Лезгин хотел что-то сказать, но передумал и махнул рукой. Паузой воспользовался Балабек. Он бросил кости, с треском передвинул шашки и сказал авторитетно:

– Россия делает дистибализацию обстановку на Кавказском регион.

Все онемели. Балабек истолковал тишину в свою пользу и добавил от себя:

– Пока русских не было, мы хорошо жили. Русские все пьянисы. Русские женщины все биляди.

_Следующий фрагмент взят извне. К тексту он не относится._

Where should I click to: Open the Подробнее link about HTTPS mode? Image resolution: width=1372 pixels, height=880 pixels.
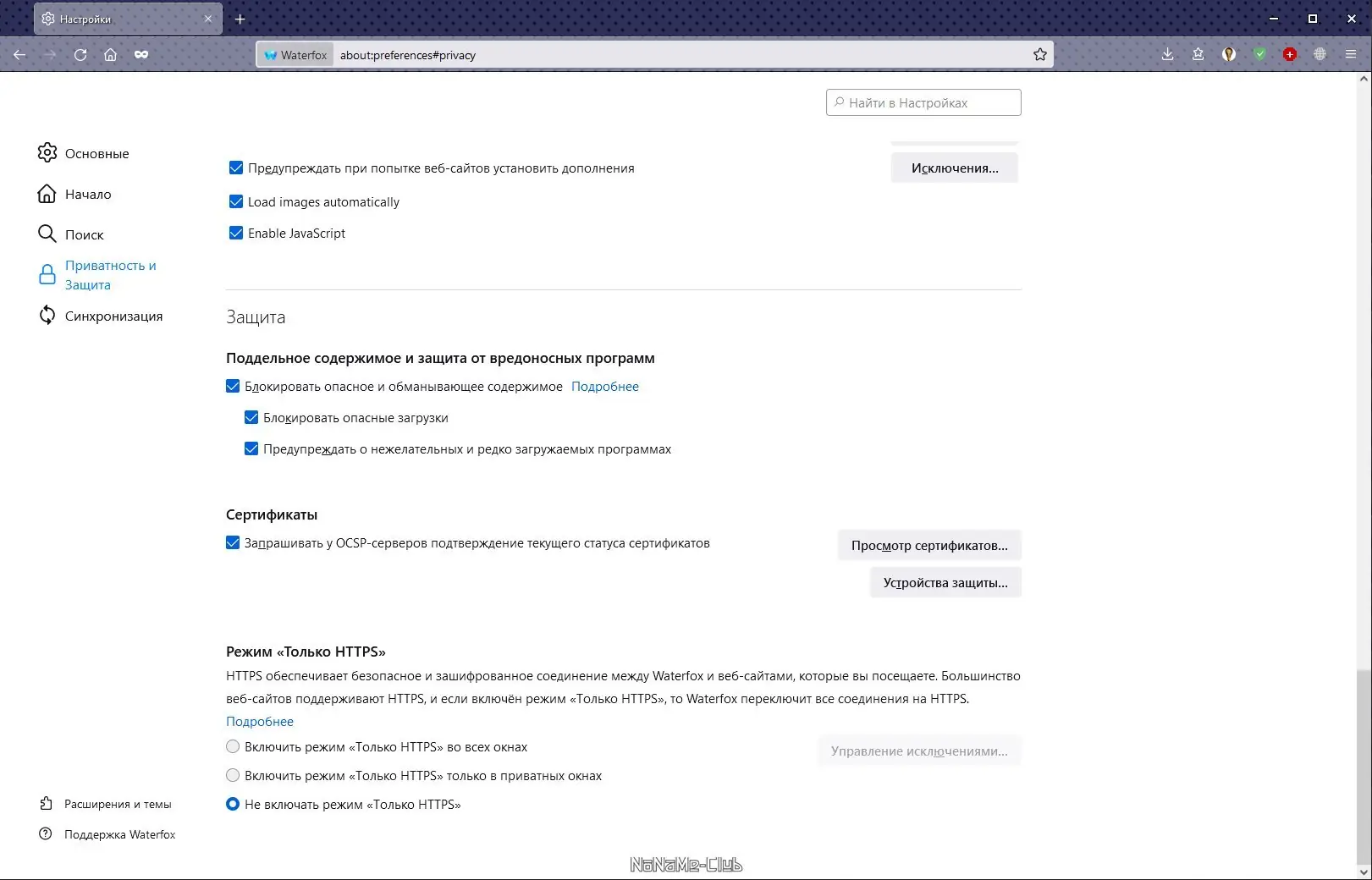(x=259, y=721)
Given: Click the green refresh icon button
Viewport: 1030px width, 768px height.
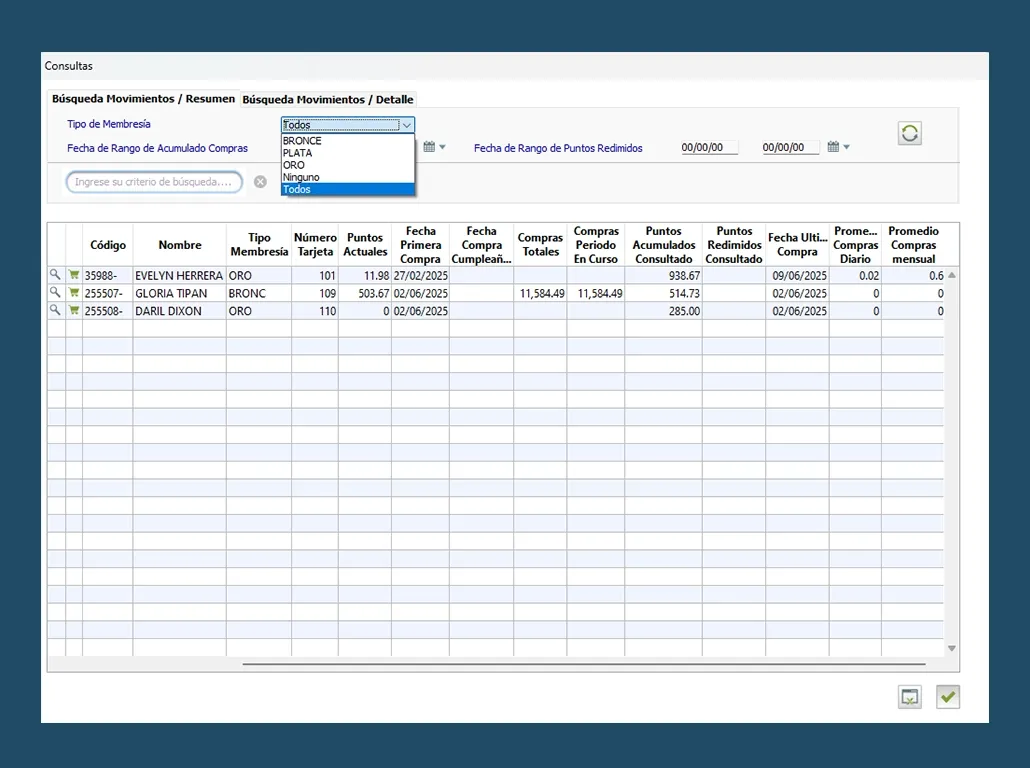Looking at the screenshot, I should [x=909, y=134].
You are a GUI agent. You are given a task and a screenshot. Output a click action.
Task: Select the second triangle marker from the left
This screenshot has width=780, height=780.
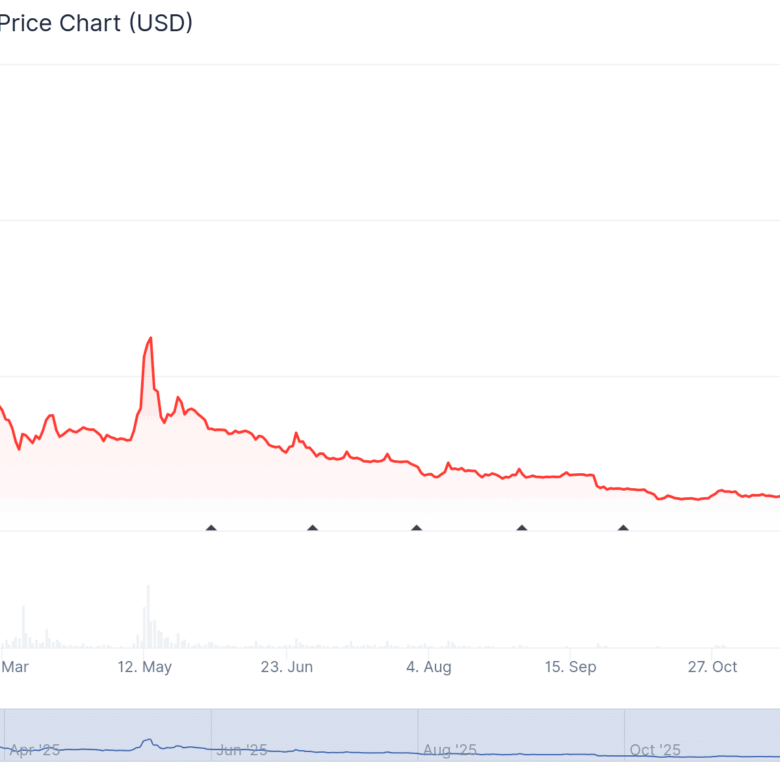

Эта банальная фраза оказалась для него роковой. Фикрет развернулся и звонко залепил Балабеку в ухо. Потом схватил за волосы и рванул вниз, припечатав его физиономию к столу. Нарды свалились на пол, черные и белые шашки раскатились по углам бункера. Фикрет опрокинул Балабека на пол и пару раз пнул ногой. Балабек сжался колобком и молча сносил удары.

Панин выглянул из комнатки дежурного, где они с Махсумом вели телефонные переговоры, посмотрел, что за возня, и приложив палец к губам, скрылся за закрытой дверью. Избиение продолжалось совершенно бесшумно.

– Да оставь ты его, – попросил Ковальский.

– Сначала убью, потом оставлю, – сказал Фикрет, задыхаясь.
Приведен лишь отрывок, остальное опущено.